Ireland’s Justice Minister has promised a zero-tolerance approach to gender violence following the murder of 23-year-old teacher Ashling Murphy last week.
Murphy was attacked while out running in the afternoon on 12 January; police are still searching for her killer. The murder has prompted outrage and an outpouring of grief in Ireland, with vigils held in Murphy’s memory this weekend across the country and beyond.
It has also renewed discussion of women’s safety amidst what Tánaiste Leo Varadkar on Friday described as an “epidemic of violence against women”. The killing, he added, marked a “watershed moment” for Ireland, the response to which he said should be led by the government.
Lawmakers have called for an urgent and centralised response. “We need the Government to have a very, very clear focus to work to resolve these issues,” Jennifer Whitmore of the Social Democrats told broadcaster RTÉ, echoing comments made by her colleagues.
A new government strategy on domestic, sexual and gender-based violence will be set out in early March, Justice Minister Helen McEntee told Newstalk radio on Sunday. The policy will build on past work, she said, and will require the involvement of all government bodies, the police and the community to ensure success.
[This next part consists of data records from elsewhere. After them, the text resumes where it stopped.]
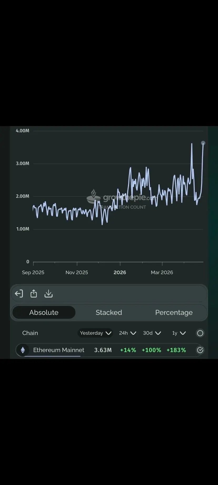Uncheck the Ethereum Mainnet checkmark

click(200, 350)
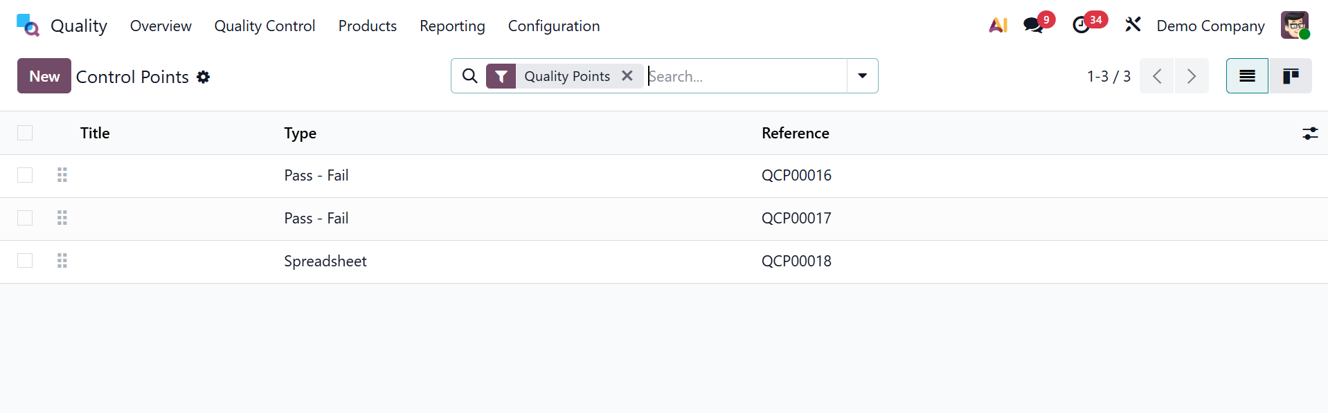Open the Quality Control menu
The height and width of the screenshot is (413, 1328).
coord(264,26)
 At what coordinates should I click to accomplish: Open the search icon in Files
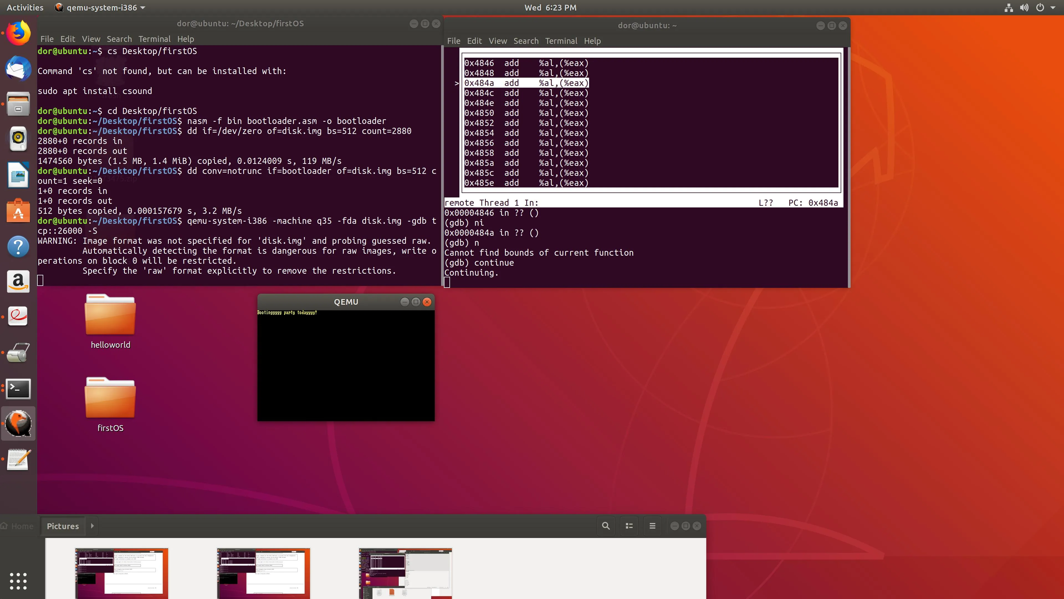(606, 526)
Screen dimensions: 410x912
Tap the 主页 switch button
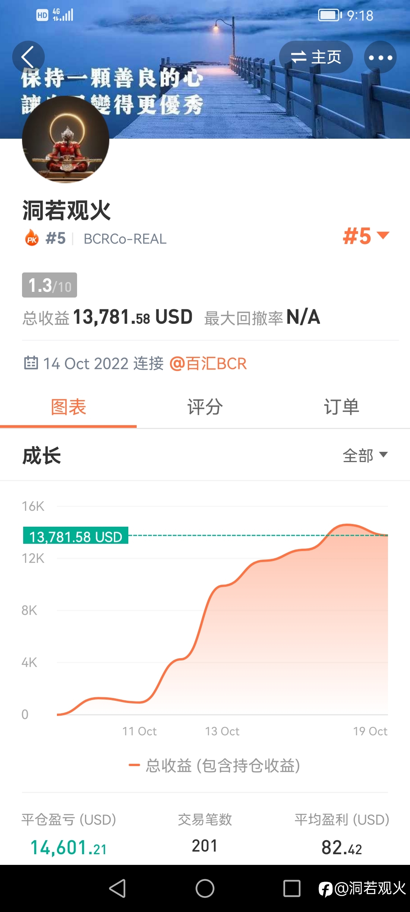coord(316,57)
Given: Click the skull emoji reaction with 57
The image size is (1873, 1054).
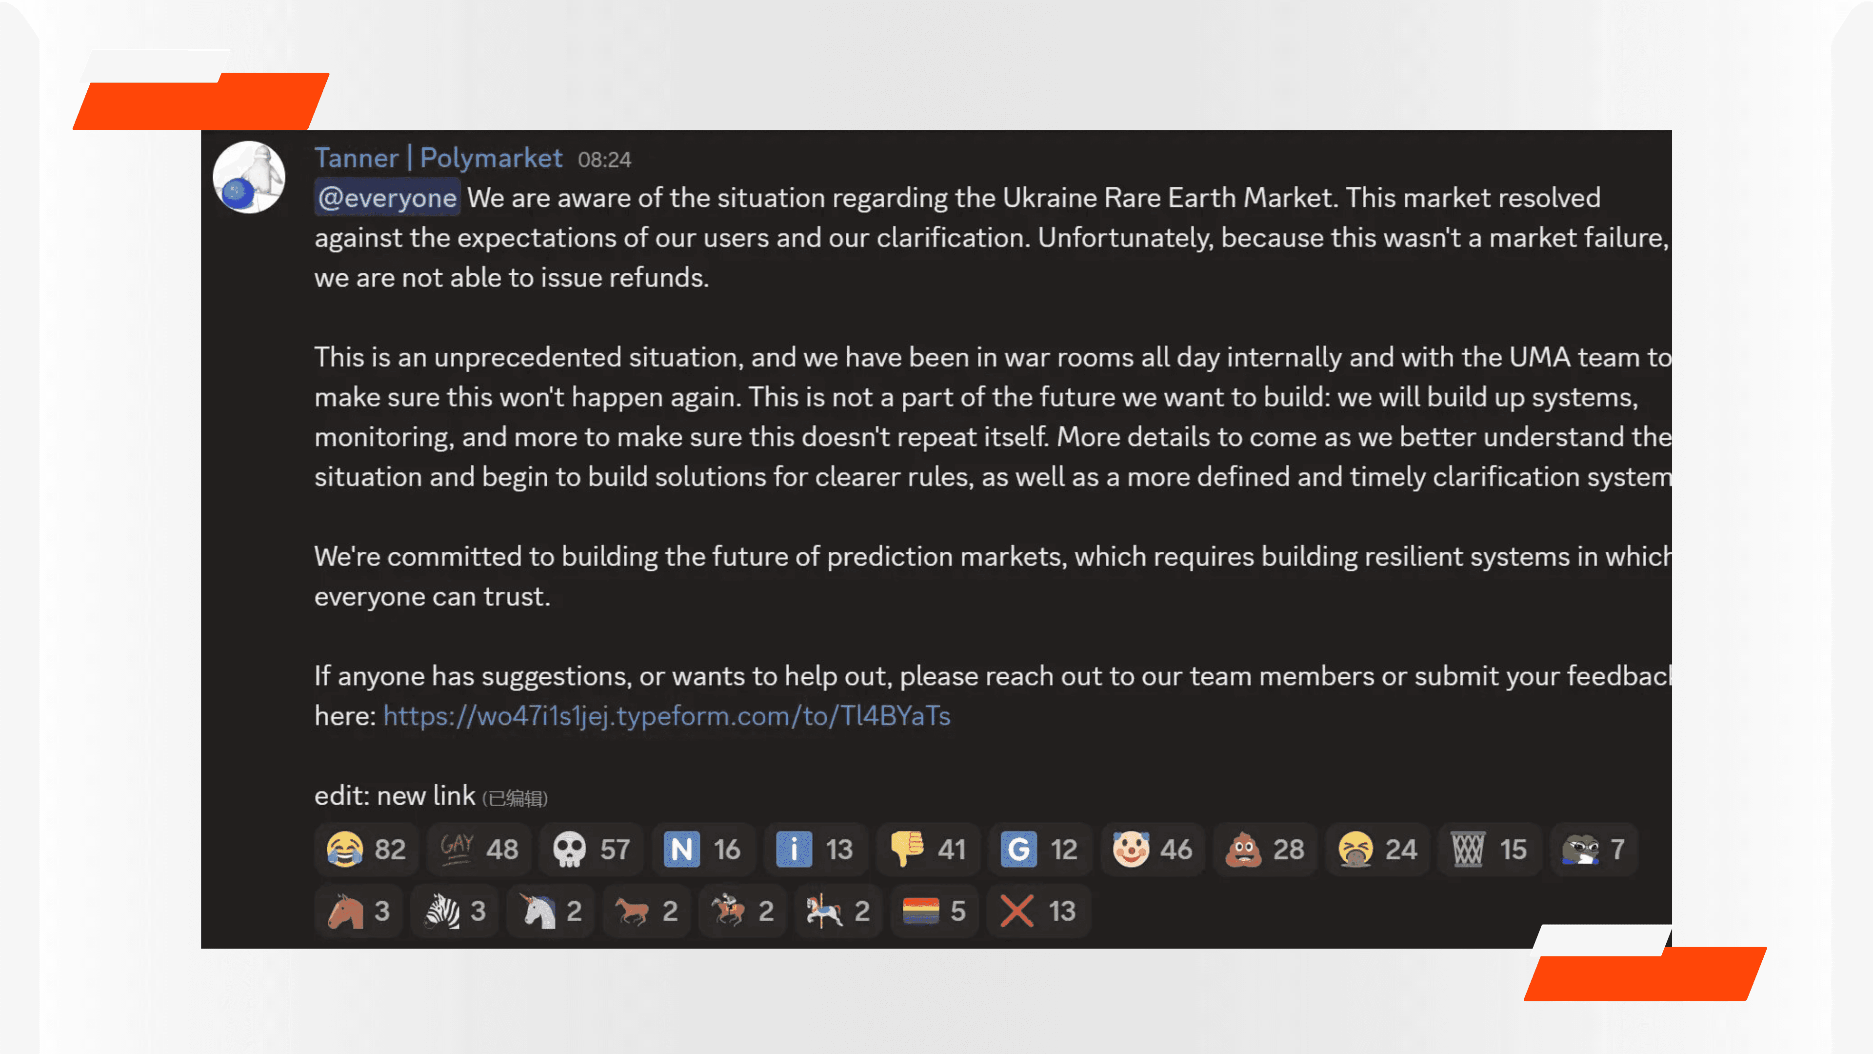Looking at the screenshot, I should (x=590, y=849).
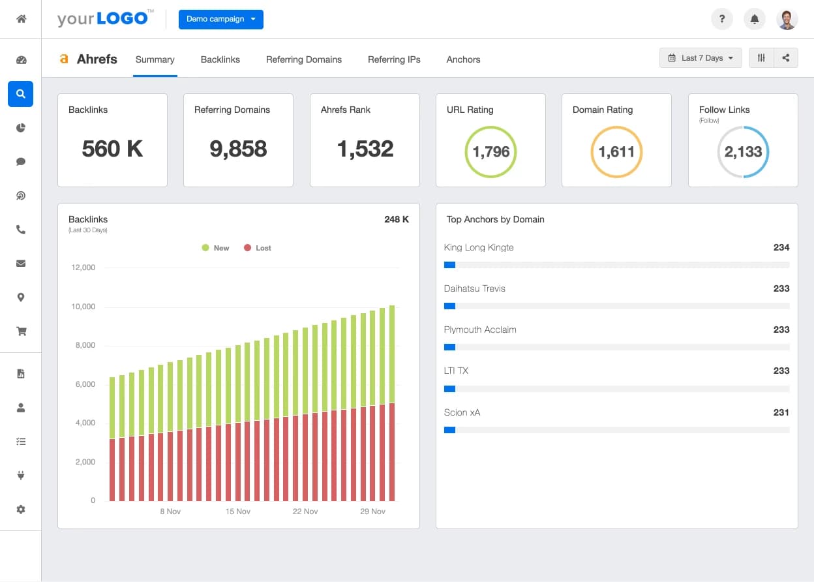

“We’re building on the progress that has been made, and we have made progress,” she said. “But we’re looking at it slightly differently. We have set a clear goal: zero tolerance,” she added.
“I myself have often decided, ‘well, I’ll go out for a walk at this time of the day or I’ll go to this area because it could be safer’”, she added. “That shouldn’t be the case. And what we’ve seen now is everybody in society coming together to say this should not be the case. We should not tolerate this,” McEntee also said.